Fecal coliform methods

Standard Methods 9222D Thermotolerant Fecal Coliform Membrane Filtration Procedure (18th edition) was used for fecal coliform testing of the water, sewage, and effluent samples. Volumes of samples used ranged from 10 mL (disinfected final effluent) to 0.001 mL (the lowest dilution of raw sewage). Petri dishes with mFC agar and filters were incubated for 24 ± 2 h at 44.5 ± 0.2 °C before counting colony forming units.

16S rRNA amplicon sequencing and bioinformatic processing

DNA was extracted using the protocol described by Marotz et al. [31] and the V4 region of the 16S rRNA gene was amplified using the protocol described by Caporaso et al. [7]. Briefly, we used region-specific primers (515F-806R) that included the Illumina flow cell adapter sequences and a 12-base barcode sequence for amplification of each 25 μl PCR reaction containing the following mixture: 12 μl of MoBio PCR Water (Certified DNA-Free,MoBio, Carlsbad, USA), 10 μl of 5-Prime HotMasterMix (1 ×), 1 μl of forward primer (5 μM concentration, 200 pM final), 1 μl of Golay Barcode Tagged Reverse Primer (5 μM concentration, 200 pM final), and 1 μl of template DNA. The conditions for PCR were as follows: 94 °C for 3 min to denature the DNA, with 35 cycles at 94 °C for 45 s, 50 °C for 60 s, and 72 °C for 90 s, with a final extension of 10 min at 72 °C to ensure complete amplification. Amplicons were quantified using PicoGreen (Invitrogen) assays on a plate reader, followed by clean up using the UltraClean® PCR Clean-Up Kit (MoBio, Carlsbad, USA) and quantification using Qubit readings (Invitrogen, Grand Island, USA). Amplicons were sequenced on an Illumina HiSeq2500 platform with paired-end sequencing at the Argonne National Laboratory Core Sequencing Facility according to protocols from the Earth Microbiome Project [54].

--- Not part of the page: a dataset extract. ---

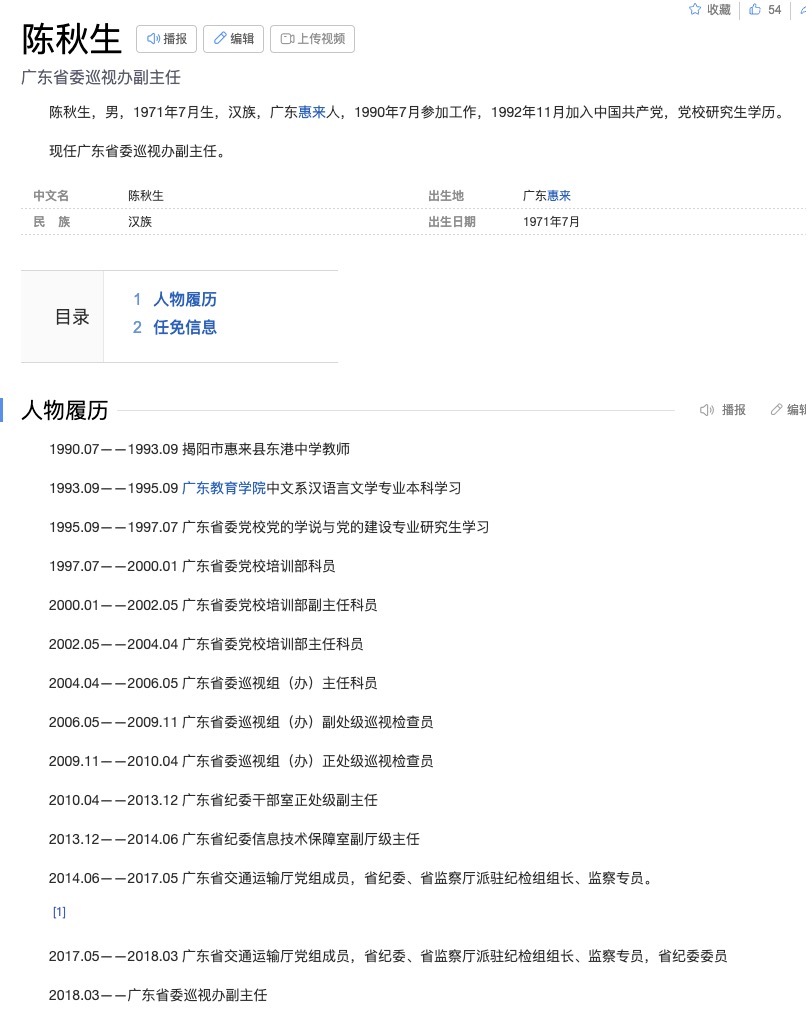Play 播报 for the 人物履历 section

(723, 410)
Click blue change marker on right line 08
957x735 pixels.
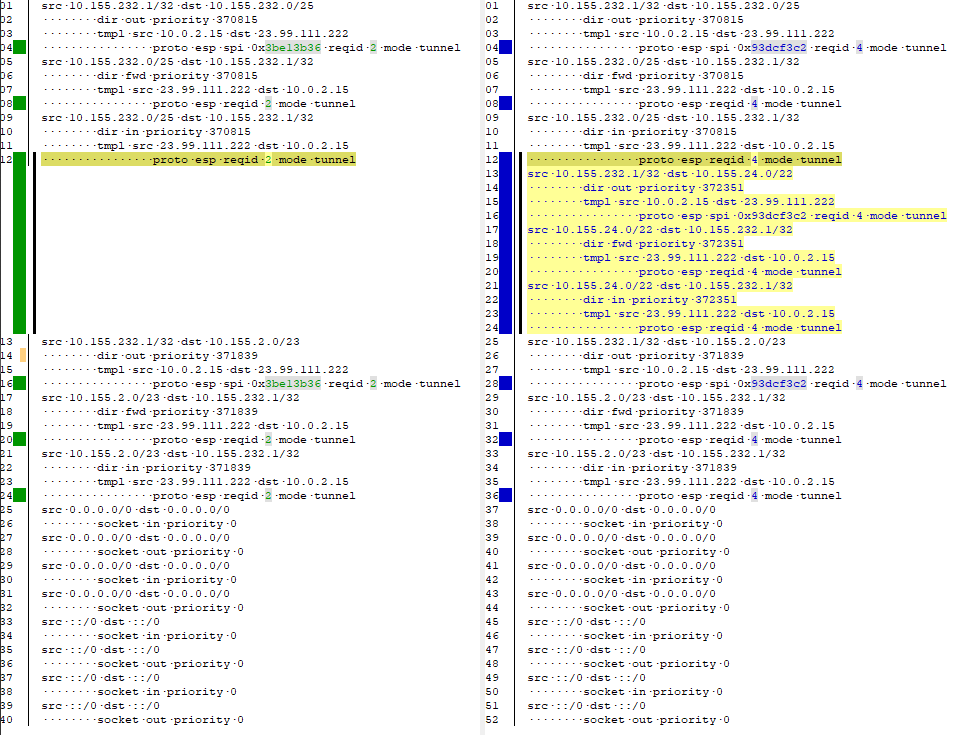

The raw sequence data was demultiplexed, trimmed, and processed using the open-source microbial study management platform Qiita [17]. Parameters for quality filtering included 75% consecutive high-quality base calls, a maximum of three low-quality consecutive base calls, zero ambiguous bases, and minimum Phred quality score of 3 as suggested previously [3]. Demultiplexed sequences were trimmed to 150 base pairs, and then selected for ASV (Amplicon Sequence Variant) picking using the Deblur pipeline v. 1.1.0 [1]. In the pipeline, de novo chimeras were identified and removed, artifacts (i.e. PhiX) were removed, and ASVs in less than 10 samples were removed for further analyses due to low representation. Blank samples were used as negative controls to determine the read count threshold for rarefaction. ASV tables were then rarefied to a sequencing depth of 1285 reads for downstream analyses (with the exception of differential abundance analyses described below), leading to the removal of 15 of 1834 non-blank samples which contained fewer reads than the set depth. Analysis was repeated at 2 higher rarefaction cutoffs, 3,000 and 10,000 reads per sample, confirming that the selected sampling depth produced comparable results while retaining more samples. Analysis was completed using both QIIME 2 2021.2 [4] and in R 3.4.2 via the phyloseq package [35].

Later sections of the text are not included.